Šatilov parla di “duplicità rispetto a Donbass e Russia” da parte della cerchia di Zelenskij: da un lato, “sembrerebbero esserci degli impulsi di pace positivi; dall’altro, non si vogliono attuare gli accordi di Minsk, né stabilire relazioni costruttive con la Russia, e nemmeno rifiutare il precedente corso di Porošenko”, la cui politica anti-russa, d’altra parte, era quantomeno chiara e netta.
Šatilov mette in guardia dalle false “iniziative di pace” con cui si cerca di “addormentare la vigilanza della popolazione”, mentre è del tutto possibile che, di punto in bianco, “le truppe ucraine passino all’offensiva.
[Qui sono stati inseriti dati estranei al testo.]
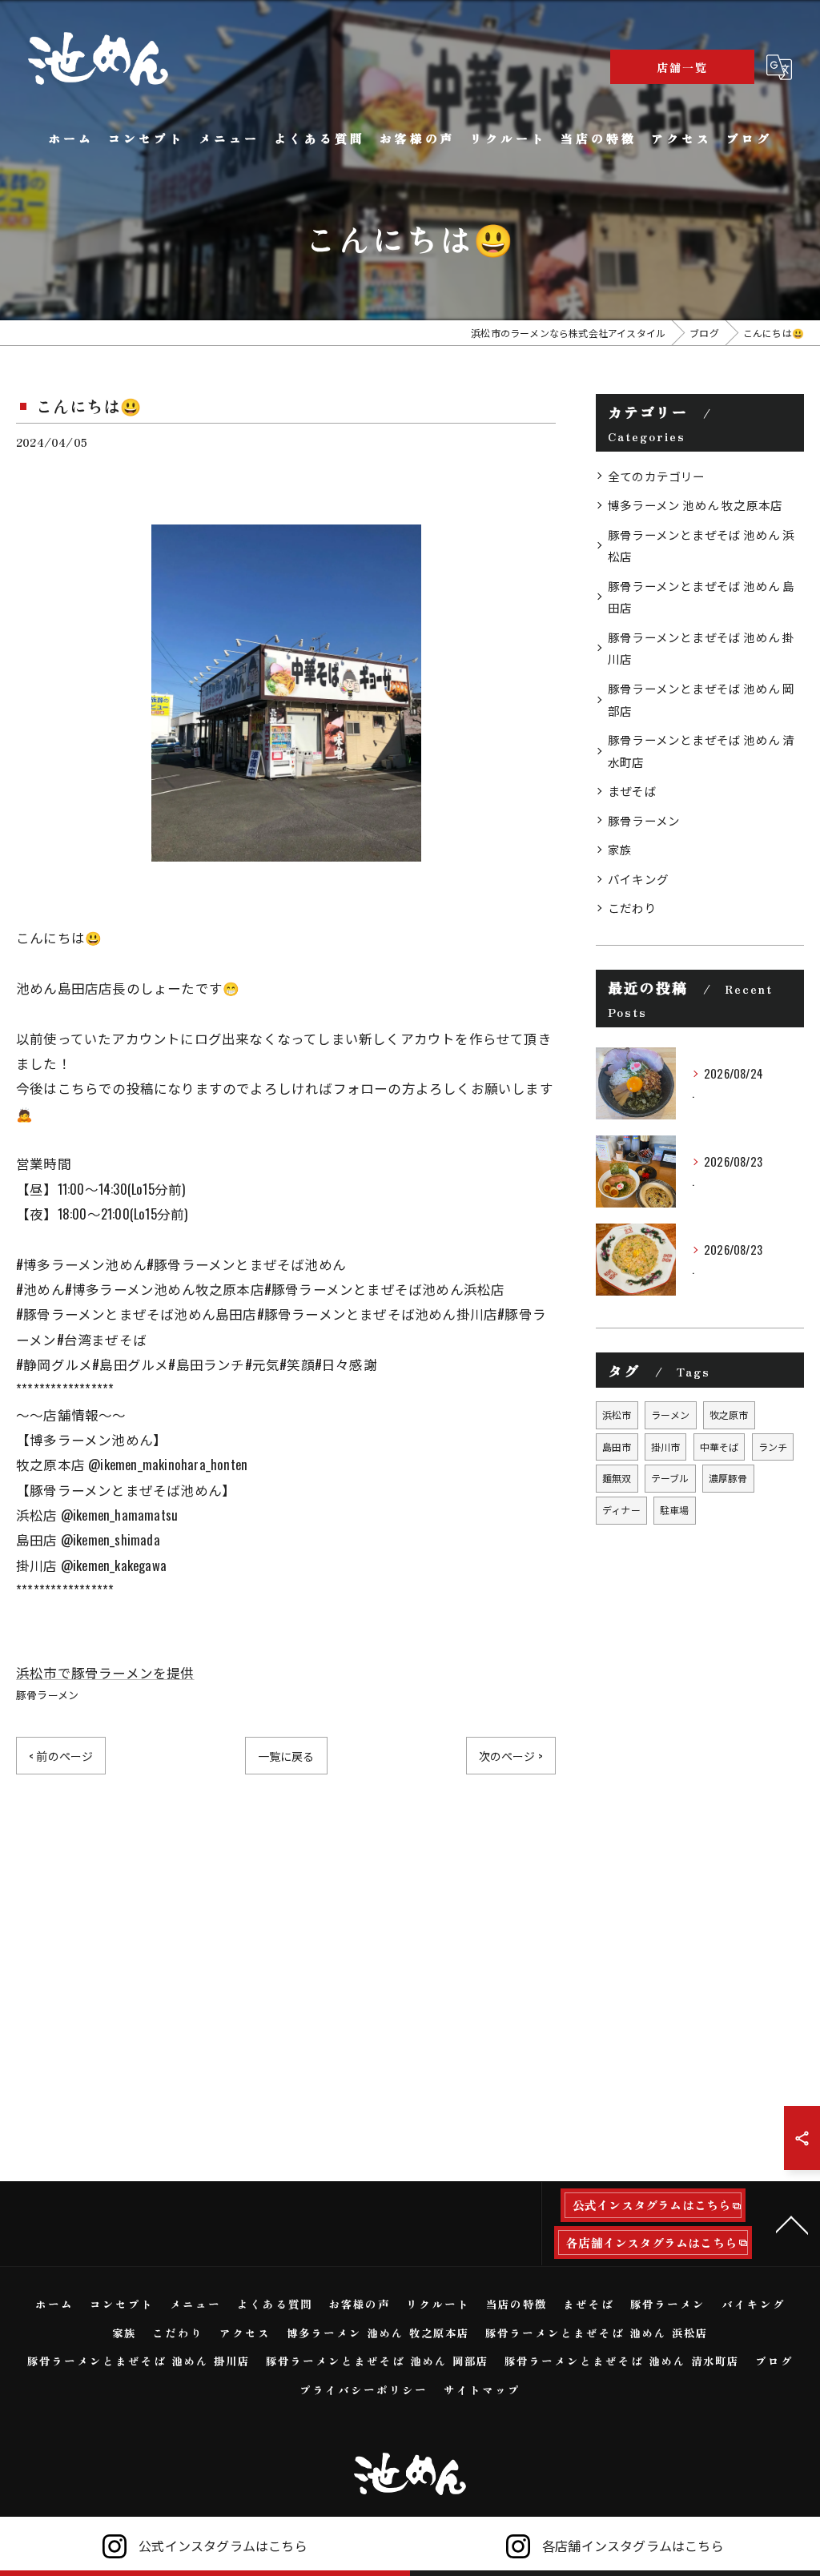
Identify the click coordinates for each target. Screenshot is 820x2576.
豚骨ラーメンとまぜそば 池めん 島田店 (701, 597)
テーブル (670, 1478)
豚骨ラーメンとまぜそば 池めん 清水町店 (701, 750)
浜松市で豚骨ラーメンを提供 (105, 1672)
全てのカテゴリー (656, 476)
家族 (620, 849)
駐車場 (674, 1510)
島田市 (617, 1446)
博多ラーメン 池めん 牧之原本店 (695, 504)
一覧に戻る (286, 1755)
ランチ (773, 1446)
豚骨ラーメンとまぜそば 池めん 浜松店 (701, 545)
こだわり (632, 907)
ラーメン (670, 1414)
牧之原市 (729, 1414)
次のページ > (511, 1755)
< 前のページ (61, 1755)
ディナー (621, 1510)
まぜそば (632, 790)
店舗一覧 (682, 67)
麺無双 (617, 1478)
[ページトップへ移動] (792, 2224)
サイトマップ (482, 2389)
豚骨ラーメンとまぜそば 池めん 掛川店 (701, 648)
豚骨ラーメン (47, 1694)
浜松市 (617, 1414)
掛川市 (666, 1446)
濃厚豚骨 (728, 1478)
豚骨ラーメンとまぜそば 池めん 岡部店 (701, 699)
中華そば (719, 1446)
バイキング (638, 878)
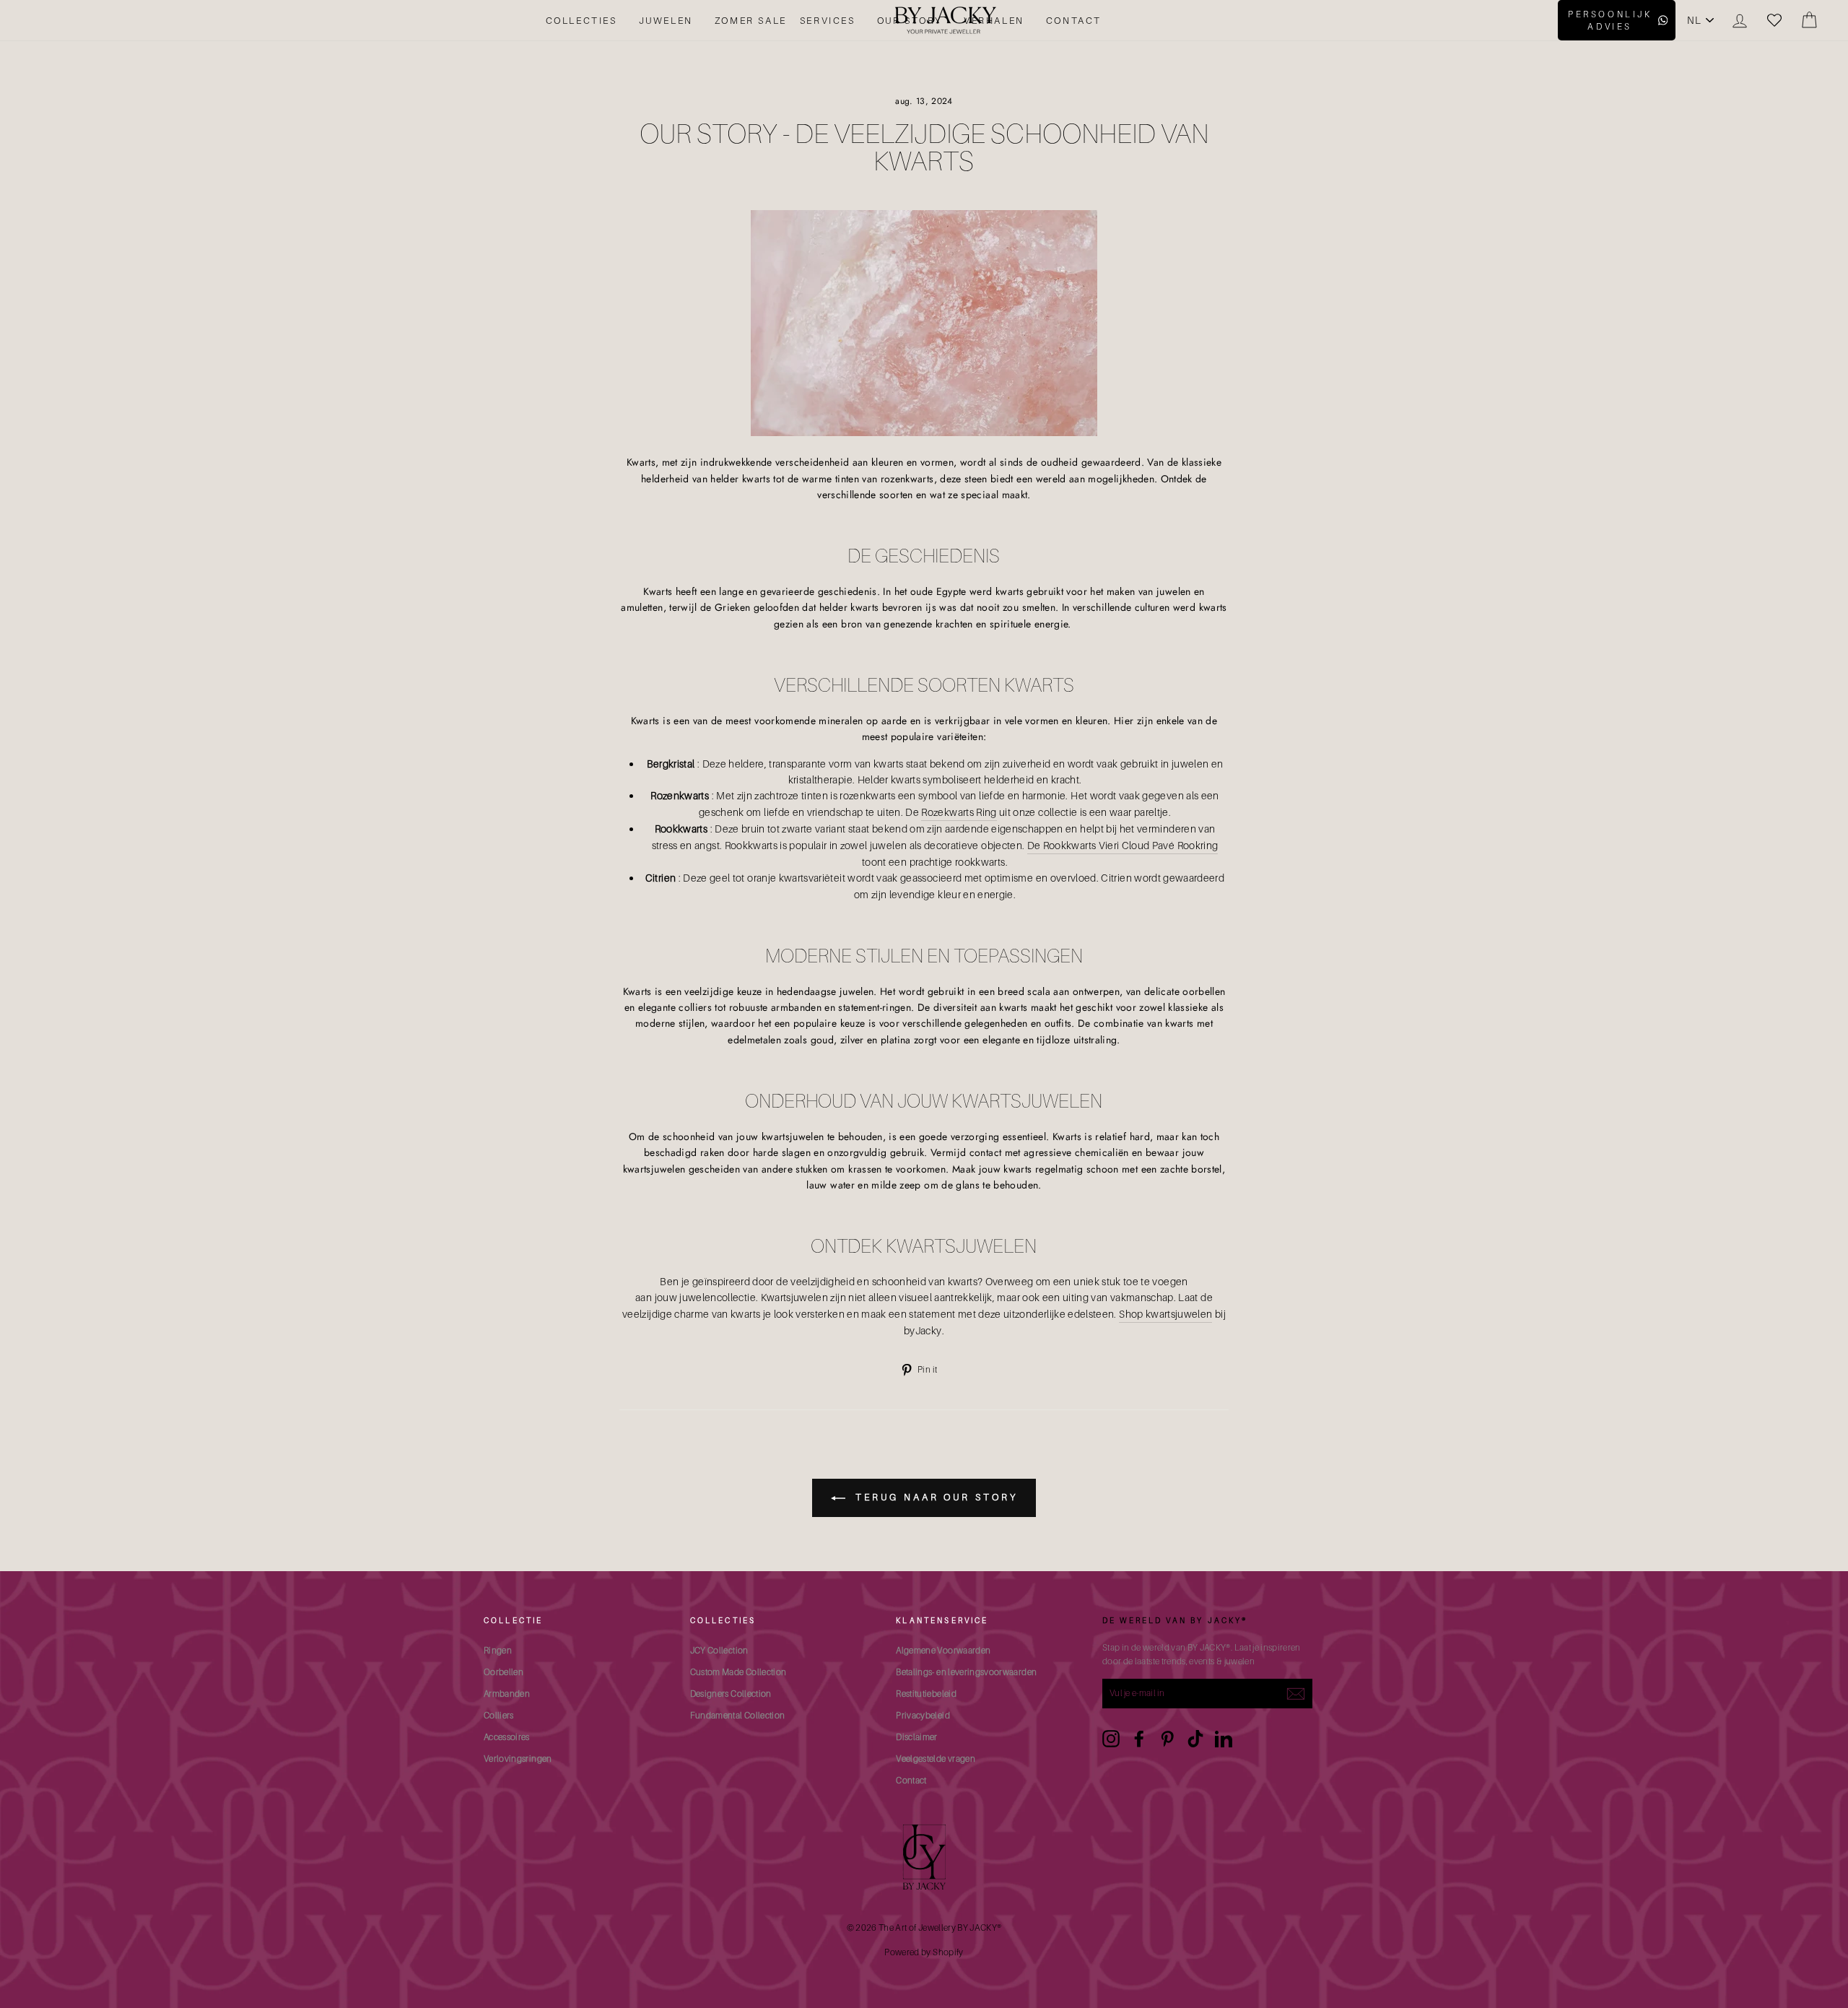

Non a caso, l’establishment ucraino ricorda l’esperienza della Krajina serba”, allorché, come ricorda Novorosinform, nell’agosto 1995, le truppe di Croazia e Bosnia-Erzegovina liquidarono le Repubbliche di Krajina serba e della Bosnia occidentale, in una delle più grandi pulizie etniche d’Europa”.
Suonano dunque più che aggressive le dichiarazioni rilasciate, immediatamente dopo la morte dei quattro fanti di marina a Pavlopol, dal rappresentante ucraino al Gruppo di contatto a Minsk, Roman Bessmertnyj, che ha senz’altro incolpato del fatto le milizie, ha minacciato l’abbandono dei colloqui, “fino a che non si riunirà il formato normanno” e ha proposto di iniziare a colpire obiettivi predeterminati, oltre a “interrompere le forniture di acqua, elettricità, merci al territorio di L-DNR”.
Interessante l’analisi di colonelcassad, che ricorda come Vladimir Zelenskij fosse andato alle elezioni presidenziali con lo slogan “raggiungeremo la pace in Donbass”, mentre invece l’elenco delle perdite umane che si allunga ogni giorno testimonia come “le sue promesse siano sospese in aria, proprio come con Porošenko, allorquando, sullo sfondo di una vuota retorica su Minsk e “formato normanno”, si avevano continui rapporti su bombardamenti e perdite”.
Di fatto, sembra di intravedere un “forte desiderio di incolpare Russia, LNR e DNR per il fallimento delle “iniziative di pace”, e allargare le braccia come per dire “ho fatto tutto quel che potevo; io volevo la pace, ma quel malvagio di Putin non la vuole”.
Il politologo russo Sergej Markov ha dichiarato che Washington sta “spingendo Zelenskij sulla stessa strada di Petro Porošenko”: se non comincerà a adempiere quanto previsto dagli accordi di Minsk, “approvati dall’Unione europea, allora, in conformità con la Carta delle Nazioni Unite, che esige l’assicurazione dei diritti umani e la protezione della vita delle persone”, si sarà costretti ad “avviare il processo di riconoscimento giuridico di L-DNR” e, dopo, verrà la firma “di un accordo militare sull’assistenza reciproca”. Dunque, ammonisce Markov, se “Vladimir Zelensky desidera un tale sviluppo degli eventi, allora deve tenere al suo posto quel provocatore di Bessmertnyj e mantenere il suo criminale di guerra Avakov” al Ministero degli interni.
Più che un “Servo del popolo”, il partito del nuovo Presidente ucraino sembra un valletto di Washington.